Things to do:
(1) Name every social media service mentioned in the forum thread on online privacy.
(2) Write the next part of the forum thread on online privacy, starting right after its final sentence.
BEGIN Passage
What does "direct access" mean exactly? Does having to enter a password
constitute indirect access?

------
Wajid_Ali
I think facebook is the most dangerous spy of the world. let me tell you a
story, once I was setting with my friend and he was using his facebook app in
android phone, and suddenly I saw, "Invite your friends to facebook" and the
number and name down this statement was personal contact, and she don't even
know what facebook is? you would wonder how I came to know about that number
so quickly, becuase my nameing convention for contacts is very different i.e.
like I write "C" before every classmate contact and "F" before every friend
things like that. and then I stopped using facebook in my phone.

------
throwxwy
I keep my social media accounts locked down and off search engines, so I was
surprised to see my name, photo and a link to my profile appearing in a
Facebook list of people with my name when I self-Googled. The problem seems to
apply to localized versions of FB (it-it, en-gb) so it is probably a bug.

Google Plus had a similar problem, but for much longer. Even though my account
was locked down, the people who had me in their circles were showing up in
Google search results for my name, so I deleted my Google Plus profile, and
advised my friends and family to do the same.

I nuked my Pinterest profile after it was scraped despite being locked down.
END Passage
BEGIN Given information
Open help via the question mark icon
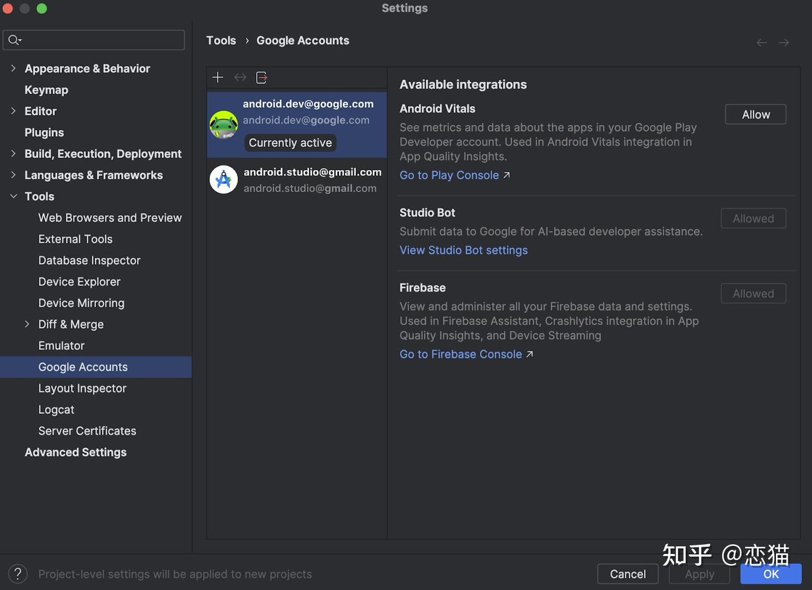This screenshot has height=590, width=812. 17,573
END Given information
Results in order:
(1) Facebook, Google Plus, Pinterest

(2)
FB also did something rather disturbing the other day that reminded me why
vigilance is critical. It generated a (private) music video about my friends,
but freakily, the person who it started up with was a secret crush -the
attraction was mutual but never went anywhere-from 15 years ago (we became FB
friends a few years later). The two of us don't interact much on FB, so it
must have inferred this based on her ongoing views of my profile, or vice-
versa. My wife has no idea about this crush, and is friends with the other
person. Our circle of mutual friends does know about it, but has kept it
secret for years. Having it appear on my FB timeline would have been awkward,
to say the least.

------
saycheese
Never used Facebook, though I'm postive they have a lot of data on me, for
which I never agreed to share with them, cannot see, have no way to opt-out
of, etc.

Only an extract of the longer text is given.